Elle se joue sur un terrain beaucoup plus banal : qui parvient à mettre son jeton entre les mains d’utilisateurs qui n’ont jamais ouvert de portefeuille crypto. Un stablecoin sans usage réel n’est qu’une ligne de code auditée, et Revolut avance sur ce point un avantage que ses concurrents n’ont pas, celui que la fintech cultive depuis dix ans.

La distribution comme véritable actif

Placer EURR devant 80 millions de clients qui détiennent déjà des soldes en euros dans une application, c’est se dispenser de l’étape la plus coûteuse du secteur : aller chercher des utilisateurs crypto-natifs un par un. Le jeton apparaît dans une interface bancaire ordinaire, à côté d’un compte courant et d’un portefeuille d’actions, et non sur une plateforme d’échange.

EURR connecte 80 millions de clients Revolut directement à la finance on-chain. En combinant notre échelle mondiale et notre infrastructure bancaire agréée avec un accès instantané en euros à l’écosystème crypto, nous débloquons une utilité réelle du stablecoin qu’aucune banque traditionnelle ni acteur crypto-natif ne peut égaler.

Emil Urmanshin, responsable crypto de Revolut, dans une déclaration transmise à The Block le 26 août 2026

La formule est commerciale, mais elle décrit un basculement réel. Un stablecoin logé dans une application de banque du quotidien teste une hypothèse que le secteur avance depuis des années sans jamais l’avoir vérifiée à grande échelle : le passage de l’instrument de trading à l’outil de paiement. Revolut cite explicitement les transferts internationaux, les paiements professionnels et le règlement comme usages visés.

L’enjeu dépasse le seul confort d’un investisseur crypto. Détenir une réserve de liquidité en euros mobilisable en quelques secondes, sans exposition au dollar ni conversion intermédiaire, relève autant de la gestion de trésorerie que de la diversification patrimoniale.

Ce que six mois d’usage diront

La vraie mesure de ce lancement ne sera ni le nombre de pays couverts ni la longueur du communiqué. Elle tiendra à la profondeur de liquidité qu’EURR parviendra à construire face à des jetons dollar installés depuis dix ans, et à la vitesse d’extension au-delà des trois marchés initiaux. Un stablecoin dont personne ne se sert reste une promesse réglementaire sans contrepartie économique.

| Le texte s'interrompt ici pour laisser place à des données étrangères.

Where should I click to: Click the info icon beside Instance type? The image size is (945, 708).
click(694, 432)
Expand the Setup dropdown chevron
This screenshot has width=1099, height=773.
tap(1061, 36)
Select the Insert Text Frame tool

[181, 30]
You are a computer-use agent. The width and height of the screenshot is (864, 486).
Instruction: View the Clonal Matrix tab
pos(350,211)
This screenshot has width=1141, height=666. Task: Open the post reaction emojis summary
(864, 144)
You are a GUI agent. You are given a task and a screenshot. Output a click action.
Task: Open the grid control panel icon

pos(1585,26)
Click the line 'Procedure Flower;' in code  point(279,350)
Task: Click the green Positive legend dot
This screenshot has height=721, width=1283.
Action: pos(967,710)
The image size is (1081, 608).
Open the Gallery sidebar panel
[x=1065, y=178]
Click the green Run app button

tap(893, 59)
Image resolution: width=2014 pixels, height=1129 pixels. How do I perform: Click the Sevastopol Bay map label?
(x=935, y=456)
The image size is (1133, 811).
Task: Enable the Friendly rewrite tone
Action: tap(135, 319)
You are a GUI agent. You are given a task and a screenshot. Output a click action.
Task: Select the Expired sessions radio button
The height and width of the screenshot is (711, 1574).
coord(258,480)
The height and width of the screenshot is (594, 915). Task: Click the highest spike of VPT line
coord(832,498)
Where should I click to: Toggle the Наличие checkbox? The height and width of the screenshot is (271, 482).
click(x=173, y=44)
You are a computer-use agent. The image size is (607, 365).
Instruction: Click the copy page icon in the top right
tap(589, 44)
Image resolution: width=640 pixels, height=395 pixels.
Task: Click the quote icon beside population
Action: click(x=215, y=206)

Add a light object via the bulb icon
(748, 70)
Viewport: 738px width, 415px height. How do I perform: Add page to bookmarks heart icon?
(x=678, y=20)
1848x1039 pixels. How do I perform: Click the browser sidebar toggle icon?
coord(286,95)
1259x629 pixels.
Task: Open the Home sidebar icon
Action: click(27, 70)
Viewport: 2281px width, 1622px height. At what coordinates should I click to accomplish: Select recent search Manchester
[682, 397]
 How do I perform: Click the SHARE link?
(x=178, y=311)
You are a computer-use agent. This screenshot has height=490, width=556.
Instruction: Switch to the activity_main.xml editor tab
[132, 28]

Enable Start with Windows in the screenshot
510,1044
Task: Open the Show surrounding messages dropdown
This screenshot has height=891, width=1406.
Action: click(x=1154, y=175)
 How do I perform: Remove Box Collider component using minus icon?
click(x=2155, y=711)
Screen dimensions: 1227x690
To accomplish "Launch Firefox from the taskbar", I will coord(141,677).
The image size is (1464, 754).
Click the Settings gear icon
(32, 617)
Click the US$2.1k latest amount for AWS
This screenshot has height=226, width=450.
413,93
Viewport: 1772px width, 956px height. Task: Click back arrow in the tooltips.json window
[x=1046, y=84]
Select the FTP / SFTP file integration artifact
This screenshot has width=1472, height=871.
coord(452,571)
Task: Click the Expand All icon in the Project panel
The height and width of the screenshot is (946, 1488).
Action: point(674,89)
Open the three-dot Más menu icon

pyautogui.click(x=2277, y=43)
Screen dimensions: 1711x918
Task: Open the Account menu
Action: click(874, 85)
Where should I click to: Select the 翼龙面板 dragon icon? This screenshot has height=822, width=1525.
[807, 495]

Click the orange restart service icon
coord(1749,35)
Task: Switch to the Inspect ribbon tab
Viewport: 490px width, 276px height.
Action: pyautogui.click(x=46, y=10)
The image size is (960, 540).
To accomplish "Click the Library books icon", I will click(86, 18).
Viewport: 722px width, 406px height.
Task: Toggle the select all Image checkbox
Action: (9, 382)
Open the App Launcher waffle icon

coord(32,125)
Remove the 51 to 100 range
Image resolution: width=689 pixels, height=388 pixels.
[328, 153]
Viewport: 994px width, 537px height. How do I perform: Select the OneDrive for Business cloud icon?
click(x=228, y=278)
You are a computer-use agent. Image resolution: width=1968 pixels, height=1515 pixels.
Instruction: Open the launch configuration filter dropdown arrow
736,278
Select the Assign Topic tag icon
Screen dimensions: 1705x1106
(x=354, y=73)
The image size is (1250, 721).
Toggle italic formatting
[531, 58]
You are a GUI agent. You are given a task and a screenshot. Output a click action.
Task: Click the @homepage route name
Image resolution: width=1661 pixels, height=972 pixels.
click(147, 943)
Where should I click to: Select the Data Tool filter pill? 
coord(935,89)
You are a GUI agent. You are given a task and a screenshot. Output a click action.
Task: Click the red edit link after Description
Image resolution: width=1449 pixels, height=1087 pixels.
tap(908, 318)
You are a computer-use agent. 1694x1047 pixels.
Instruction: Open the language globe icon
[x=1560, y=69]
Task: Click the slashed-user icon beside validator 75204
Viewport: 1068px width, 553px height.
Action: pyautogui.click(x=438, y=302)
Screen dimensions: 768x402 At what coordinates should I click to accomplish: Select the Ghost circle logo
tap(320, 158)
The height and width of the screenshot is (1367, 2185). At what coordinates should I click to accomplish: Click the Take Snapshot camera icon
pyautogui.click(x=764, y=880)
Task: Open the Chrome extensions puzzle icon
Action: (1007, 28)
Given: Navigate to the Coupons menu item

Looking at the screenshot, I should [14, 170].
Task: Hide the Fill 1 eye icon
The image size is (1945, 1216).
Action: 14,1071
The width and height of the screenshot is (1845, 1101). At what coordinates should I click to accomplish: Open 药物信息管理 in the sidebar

Le sujet mérite d’être suivi pour une raison qui dépasse Revolut. Si une application grand public réussit à faire circuler des euros on-chain auprès de clients qui ignorent tout des blockchains, la frontière entre compte bancaire et portefeuille numérique perd une bonne partie de son sens, et les arbitrages d’épargne s’en trouvent redistribués. La réponse se lira dans les volumes des prochains trimestres, pas dans les annonces.